» The problem
Which lines in the entries below contain the word "table"? Pick out each of them and copy it whole, treating uppercase and lowercase as different.

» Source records
• • • • •
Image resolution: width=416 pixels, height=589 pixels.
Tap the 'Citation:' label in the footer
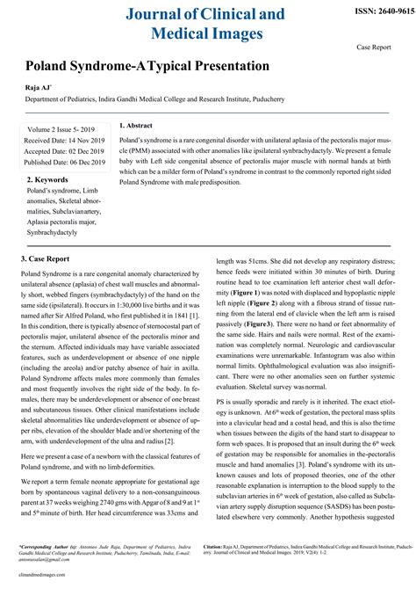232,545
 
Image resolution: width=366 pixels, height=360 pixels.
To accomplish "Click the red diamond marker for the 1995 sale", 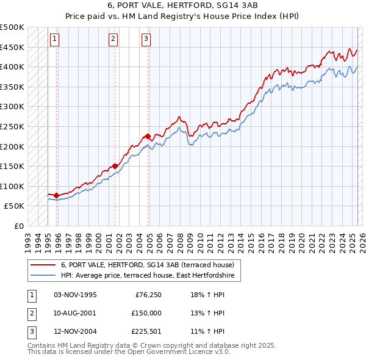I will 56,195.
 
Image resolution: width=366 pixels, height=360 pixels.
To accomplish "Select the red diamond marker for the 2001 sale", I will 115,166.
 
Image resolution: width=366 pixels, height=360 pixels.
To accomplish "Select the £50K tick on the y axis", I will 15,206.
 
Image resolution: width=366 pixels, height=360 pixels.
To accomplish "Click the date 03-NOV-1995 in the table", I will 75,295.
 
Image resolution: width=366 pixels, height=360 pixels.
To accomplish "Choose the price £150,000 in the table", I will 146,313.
• • • • •
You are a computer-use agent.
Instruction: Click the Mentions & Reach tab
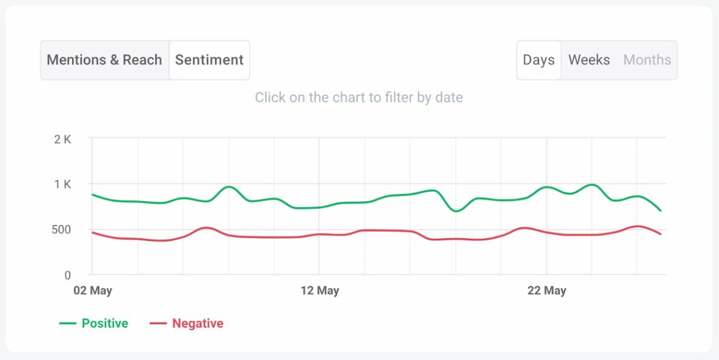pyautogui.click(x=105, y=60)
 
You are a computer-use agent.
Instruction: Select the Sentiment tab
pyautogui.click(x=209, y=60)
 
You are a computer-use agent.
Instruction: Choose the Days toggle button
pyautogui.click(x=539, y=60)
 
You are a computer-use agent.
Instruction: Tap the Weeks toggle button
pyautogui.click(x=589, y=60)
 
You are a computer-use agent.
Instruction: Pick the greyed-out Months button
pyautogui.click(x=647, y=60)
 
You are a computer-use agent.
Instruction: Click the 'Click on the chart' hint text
• • • • •
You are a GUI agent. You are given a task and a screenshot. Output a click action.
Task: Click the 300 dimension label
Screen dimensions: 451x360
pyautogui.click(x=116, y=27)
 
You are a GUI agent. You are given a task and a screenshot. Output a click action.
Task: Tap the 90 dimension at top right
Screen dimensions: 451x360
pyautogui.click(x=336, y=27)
• • • • •
» Result of the task
To accomplish "Click the date 03-NOV-1995 in the table", I will 75,295.
To accomplish "Choose the price £150,000 in the table", I will 146,313.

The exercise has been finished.